Records supplied -
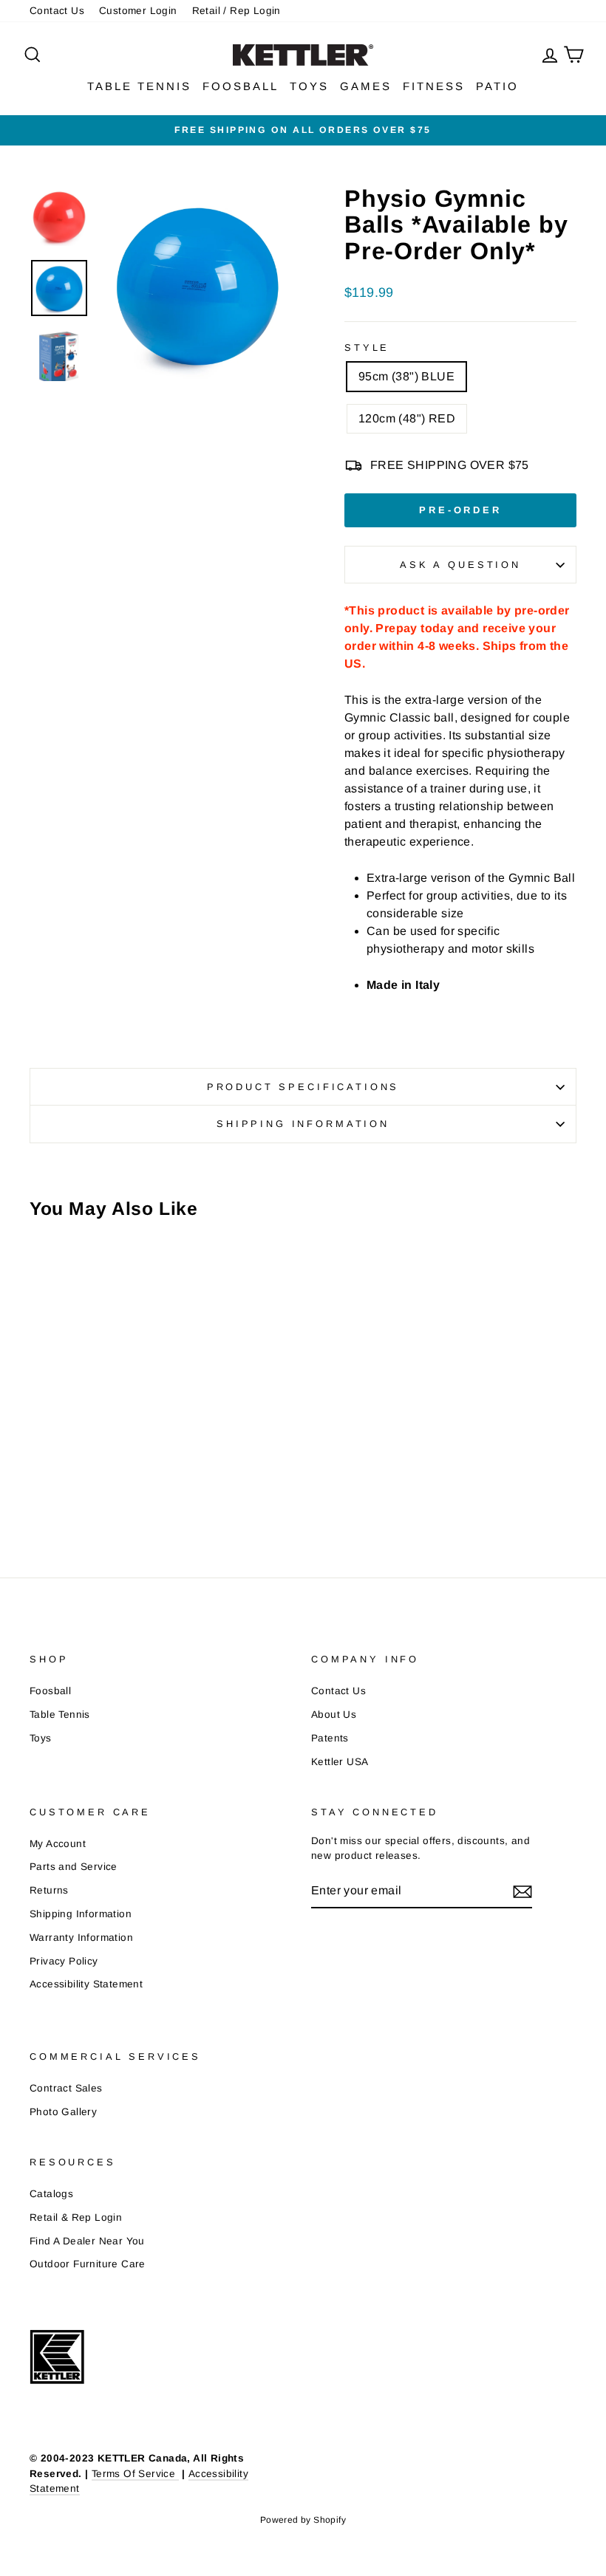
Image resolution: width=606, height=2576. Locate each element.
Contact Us (57, 10)
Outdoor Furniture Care (88, 2264)
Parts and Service (74, 1866)
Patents (330, 1738)
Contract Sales (66, 2088)
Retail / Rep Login (236, 10)
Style (366, 347)
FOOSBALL (240, 86)
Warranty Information (81, 1937)
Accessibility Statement (86, 1984)
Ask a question (460, 564)
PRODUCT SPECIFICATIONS (303, 1086)
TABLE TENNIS (139, 86)
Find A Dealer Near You (87, 2241)
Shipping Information (81, 1913)
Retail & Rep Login (76, 2217)
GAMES (366, 86)
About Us (333, 1714)
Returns (49, 1890)
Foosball (50, 1690)
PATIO (497, 86)
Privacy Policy (64, 1961)
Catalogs (51, 2193)
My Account (58, 1843)
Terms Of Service (135, 2473)
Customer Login (138, 10)
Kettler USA (339, 1761)
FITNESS (434, 86)
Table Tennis (60, 1714)
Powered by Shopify (303, 2520)
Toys (41, 1738)
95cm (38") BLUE (406, 376)
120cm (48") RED (406, 418)
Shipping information (303, 1123)
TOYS (309, 86)
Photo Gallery (63, 2111)
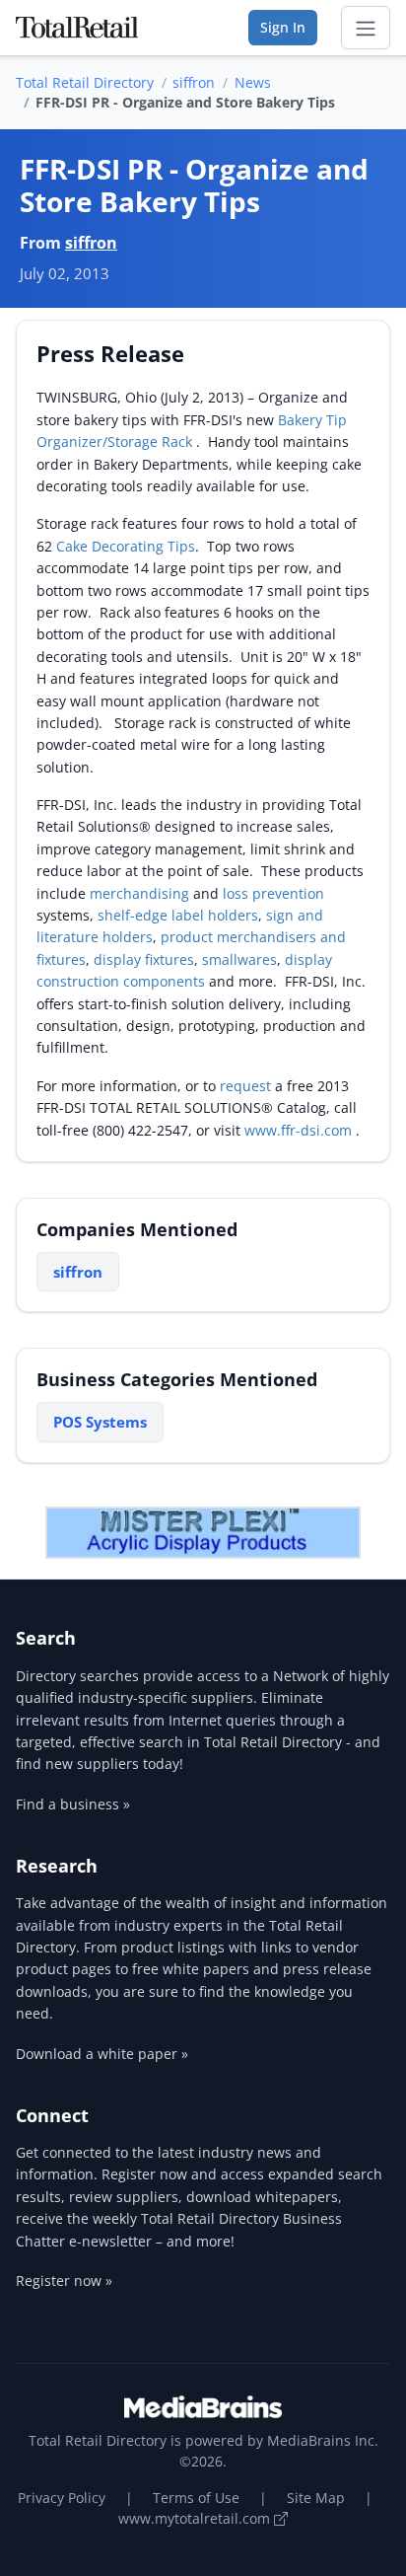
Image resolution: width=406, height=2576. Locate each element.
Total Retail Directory (85, 82)
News (253, 82)
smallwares (239, 959)
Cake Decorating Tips (125, 546)
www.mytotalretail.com (196, 2518)
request (247, 1085)
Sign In (282, 27)
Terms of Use (196, 2497)
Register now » (64, 2280)
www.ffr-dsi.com (300, 1130)
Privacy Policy (61, 2497)
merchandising (141, 893)
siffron (193, 82)
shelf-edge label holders (178, 915)
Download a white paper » (102, 2053)
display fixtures (144, 959)
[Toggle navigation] (365, 27)
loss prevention (273, 893)
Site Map (316, 2497)
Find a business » (73, 1804)
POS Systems (100, 1422)
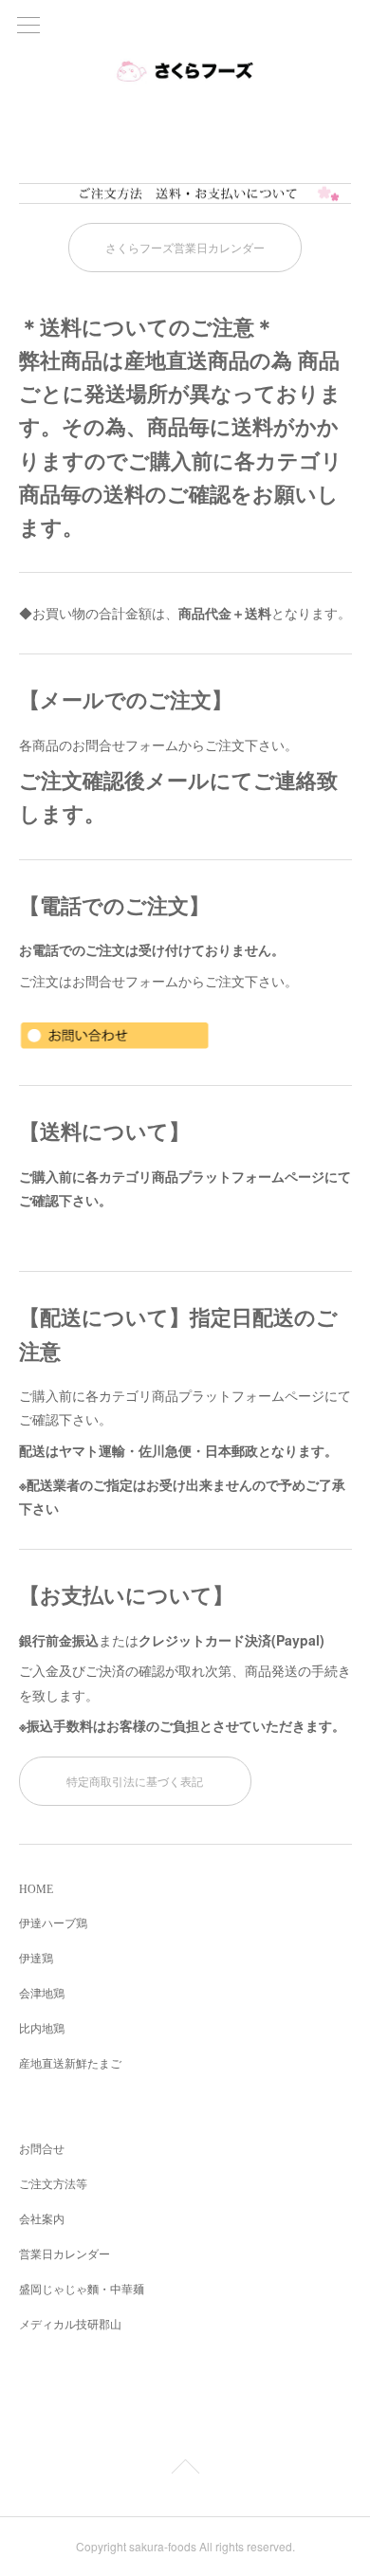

Task brief - Restate word for word only the lines from where the entries begin through the one with "Terms Of Service (135, 2473)"; omit the pictures.

Response to the task -
Image resolution: width=606, height=2576. Locate each element.
Contact Us (57, 10)
Outdoor Furniture Care (88, 2264)
Parts and Service (74, 1866)
Patents (330, 1738)
Contract Sales (66, 2088)
Retail / Rep Login (236, 10)
Style (366, 347)
FOOSBALL (240, 86)
Warranty Information (81, 1937)
Accessibility Statement (86, 1984)
Ask a question (460, 564)
PRODUCT SPECIFICATIONS (303, 1086)
TABLE TENNIS (139, 86)
Find A Dealer Near You (87, 2241)
Shipping Information (81, 1913)
Retail & Rep Login (76, 2217)
GAMES (366, 86)
About Us (333, 1714)
Returns (49, 1890)
Foosball (50, 1690)
PATIO (497, 86)
Privacy Policy (64, 1961)
Catalogs (51, 2193)
My Account (58, 1843)
Terms Of Service (135, 2473)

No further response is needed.